In my previous post, “Building a Data Science Life Cycle (DSLC),” I encourage you to adopt a structure for your data team’s activities that is conducive to the type of work it does — exploration. I refer to this structure as the Data Science Life Cycle (DSLC), illustrated below.
At first glance, DSLC appears to be a linear process, starting with identification and ending with learning, but the process is actually cyclical. Learning leads to more questions that return the team to the beginning of the process. In addition, mini-cycles often form within the DSLC as research and analysis results prompt questions that require additional research and analysis to answer, as shown below.

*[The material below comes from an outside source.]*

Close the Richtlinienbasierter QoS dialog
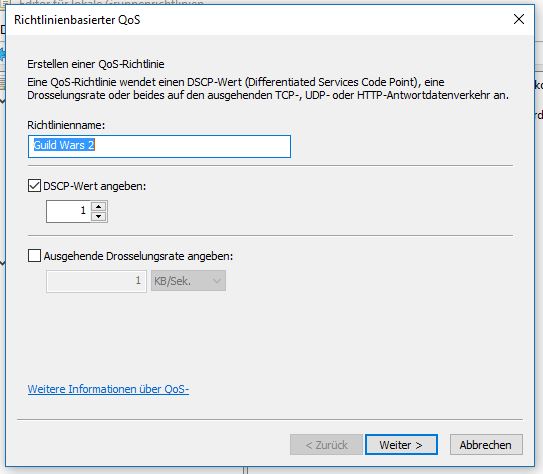 518,19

In this post, I drill down to illustrate how data science teams can function more effectively and efficiently within the DSLC framework by employing the following techniques:
- Working in sprints— relatively brief, intensive, iterative work sessions
- Using question boards
- Conducting productive meetings
- Breaking down the work
- Telling interesting stories
Iterating through DSLC Sprints
The DSLC isn’t designed to cycle over a long period of time. Two weeks is sufficient for a cycle (a sprint). That gives the team sufficient time to prepare and analyze the data and compose a story that reveals the knowledge and insight extracted from the data and its significance to the organization. With short cycles, if a specific line of enquiry proves fruitless, the team can change course and head in a different direction or tackle a new challenge.
You may have heard of sprints in the context of agile software development methodologies, such as Scrum, but the term actually originated in product development. A sprintis a consistent, fixed period of time during which the team runs through an entire lifecycle. Each sprint should run through all six stages of the DSLC, as shown below.
Using Question Boards
As I explained in an earlier post, “Building a Top-Notch Data Science Team,” teams should be small (four to five individuals) and include a research lead, data analyst, and project manager. Although every member of the team should be asking compelling questions, the research lead is primarily responsible for that task.
One of the most effective ways to inspire and share interesting questions is via a question board— usually a large whiteboard positioned near the data science team on which team members and others in the organization post questions or challenges. The board should have plenty of open space with a short stack of sticky notes in one of the corners. You may want to include a large arrow pointing down to the stack of sticky notes with the caption, “Ask a question.”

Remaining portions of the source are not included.